Minimum Hemostatic Capability

One package of QuikClot Combat Gauze per individual kit. This handles a single significant wound. It is the primary CoTCCC-recommended product and available at most tactical medical suppliers.

Better Capability

Two packages of Combat Gauze plus one package of Celox Gauze. The Celox covers anticoagulated patients or hypothermic victims where kaolin-based products may be less effective.

Full Capability

Two Combat Gauze, one Celox Gauze, and an Israeli Bandage (pressure bandage) for securing the packed wound. This handles a severe single wound from packing through sustained pressure application.

Storage and Shelf Life

Store hemostatic gauze in its sealed packaging, away from moisture and extreme heat. Most products carry a 3-year shelf life when stored correctly (below 40°C/104°F). Check expiration dates annually.

Compromised packaging — tears, holes, visible moisture intrusion — means the sterility is gone. Replace any package that does not have an intact seal.

Hemostatic gauze exposed to moisture before use may lose some efficacy. The kaolin or chitosan can absorb ambient moisture, reducing its capacity to absorb and activate on contact with blood. Store in a sealed, dry pouch.

After Action: What to Tell Medics

When transferring a patient who has hemostatic gauze in place:

  • Product used and brand
  • Time of application
  • Location and approximate depth of packing
  • Amount used (number of packages)
  • Patient response (did bleeding appear to slow or stop?)
  • Any complications (patient removed or shifted packing, signs of continued bleeding)

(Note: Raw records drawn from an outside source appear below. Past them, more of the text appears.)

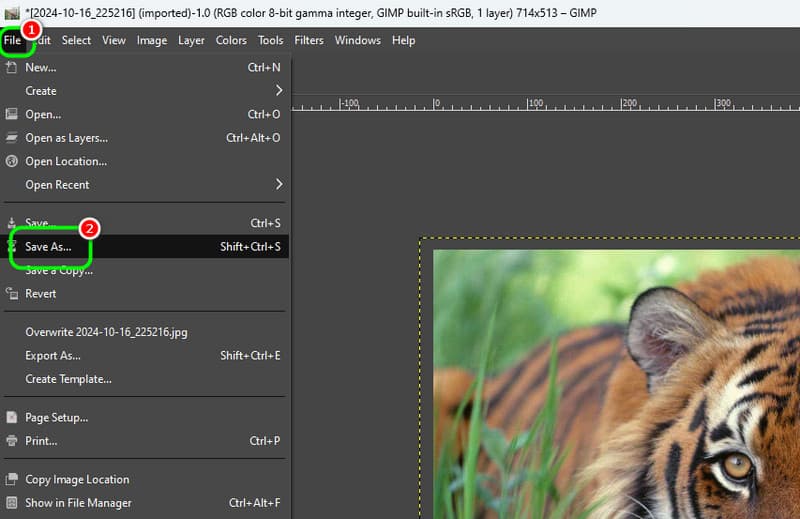Image resolution: width=800 pixels, height=519 pixels.
Task: Click the Print printer icon
Action: pos(12,441)
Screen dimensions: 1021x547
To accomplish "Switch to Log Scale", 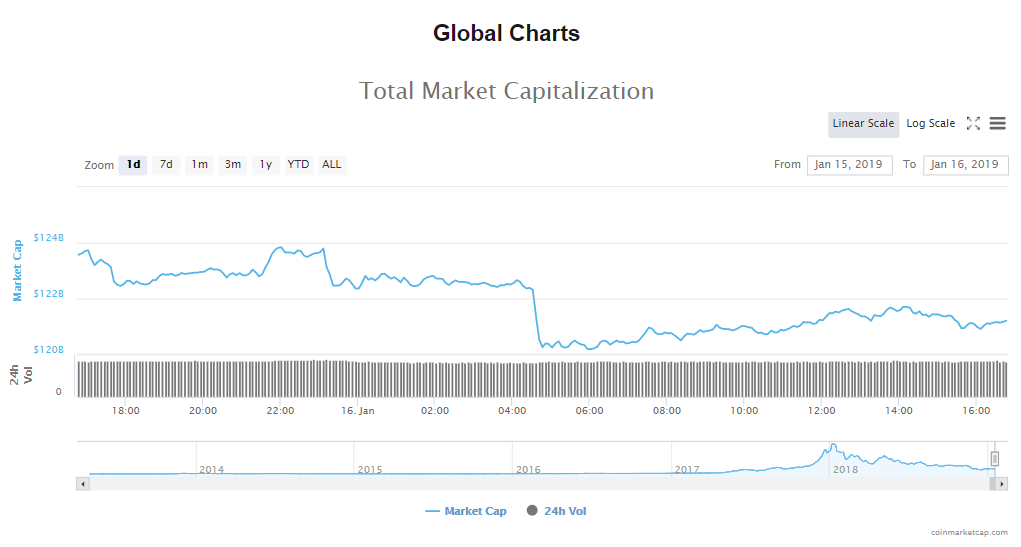I will [x=930, y=124].
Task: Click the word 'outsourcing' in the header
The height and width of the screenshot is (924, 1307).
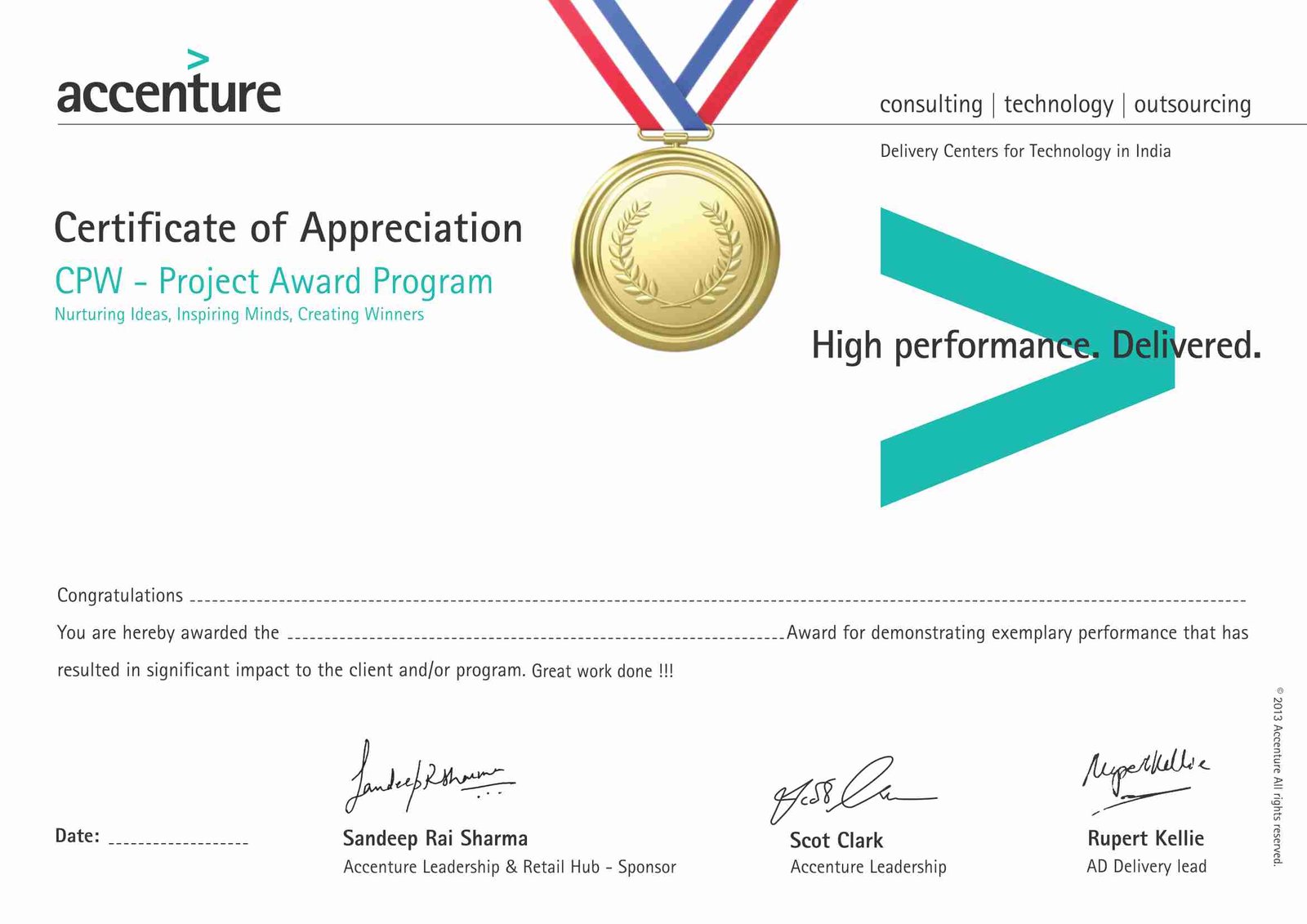Action: 1192,105
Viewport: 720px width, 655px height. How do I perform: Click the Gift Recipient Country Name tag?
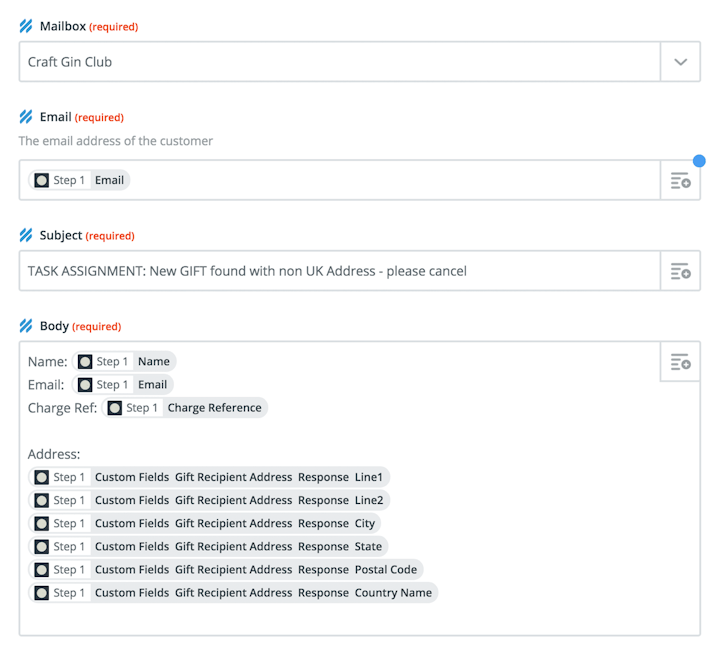(x=234, y=592)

Medics removing hemostatic gauze in a hospital or surgical setting will irrigate the wound extensively, as the residual kaolin or chitosan can interfere with wound healing if left in place.

Sources

  1. Committee on Tactical Combat Casualty Care (CoTCCC) Recommended Hemostatic Dressings
  2. Stop the Bleed Program - ACS
  3. Journal of Trauma - Hemostatic Dressings Clinical Trials

Frequently Asked Questions

Does QuikClot burn the wound?

Older QuikClot granule formulations caused an exothermic (heat-generating) reaction that could cause burns. Modern QuikClot gauze products use kaolin-impregnated gauze with no exothermic reaction. If your QuikClot is a granule or powder form, it is an older product — the gauze versions are safer and more effective.

Can hemostatic agents be used on the torso or neck?

Yes. Combat Gauze and QuikClot gauze are specifically indicated for junctional wounds (groin, axilla, neck) where a tourniquet cannot be applied. Pack the wound with hemostatic gauze and apply firm direct pressure for at least 3 minutes (CoTCCC recommends 3 minutes of manual pressure after packing).

How long can hemostatic gauze stay in a wound?

Hemostatic gauze should be removed by medical professionals as soon as possible — ideally within 4-6 hours. In the field, it should remain in place until the patient reaches definitive care. Do not remove hemostatic gauze in the field unless you have replacement packing and the ability to control re-bleeding.